[Stored items]
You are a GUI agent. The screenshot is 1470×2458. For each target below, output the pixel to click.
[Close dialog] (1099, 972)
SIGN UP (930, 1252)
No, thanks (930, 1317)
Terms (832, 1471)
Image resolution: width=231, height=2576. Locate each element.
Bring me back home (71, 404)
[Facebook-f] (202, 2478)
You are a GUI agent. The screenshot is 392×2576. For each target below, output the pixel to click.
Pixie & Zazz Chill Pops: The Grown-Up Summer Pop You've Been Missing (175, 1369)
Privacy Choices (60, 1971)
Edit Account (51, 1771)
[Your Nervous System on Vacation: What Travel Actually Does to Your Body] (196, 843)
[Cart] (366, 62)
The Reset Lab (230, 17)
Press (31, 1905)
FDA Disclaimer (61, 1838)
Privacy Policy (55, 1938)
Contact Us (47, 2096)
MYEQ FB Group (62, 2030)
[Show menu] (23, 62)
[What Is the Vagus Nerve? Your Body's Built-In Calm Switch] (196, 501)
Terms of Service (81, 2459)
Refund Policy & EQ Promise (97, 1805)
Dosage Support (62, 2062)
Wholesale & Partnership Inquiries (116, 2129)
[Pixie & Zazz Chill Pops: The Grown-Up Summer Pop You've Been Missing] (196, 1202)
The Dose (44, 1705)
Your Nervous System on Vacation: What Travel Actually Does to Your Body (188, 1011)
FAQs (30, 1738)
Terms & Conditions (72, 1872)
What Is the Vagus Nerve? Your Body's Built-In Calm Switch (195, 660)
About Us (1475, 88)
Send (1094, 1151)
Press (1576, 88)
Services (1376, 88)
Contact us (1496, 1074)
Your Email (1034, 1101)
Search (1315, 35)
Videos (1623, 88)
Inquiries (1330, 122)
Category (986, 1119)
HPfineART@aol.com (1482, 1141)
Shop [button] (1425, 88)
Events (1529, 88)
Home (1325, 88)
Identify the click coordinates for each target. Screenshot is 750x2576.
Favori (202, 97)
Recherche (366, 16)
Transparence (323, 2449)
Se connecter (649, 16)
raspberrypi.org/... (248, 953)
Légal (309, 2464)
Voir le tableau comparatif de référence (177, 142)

Exercise aim:
Every line of the records containing the word "Summer" must appear in the answer.

Exercise result:
Pixie & Zazz Chill Pops: The Grown-Up Summer Pop You've Been Missing (175, 1369)
[Pixie & Zazz Chill Pops: The Grown-Up Summer Pop You've Been Missing] (196, 1202)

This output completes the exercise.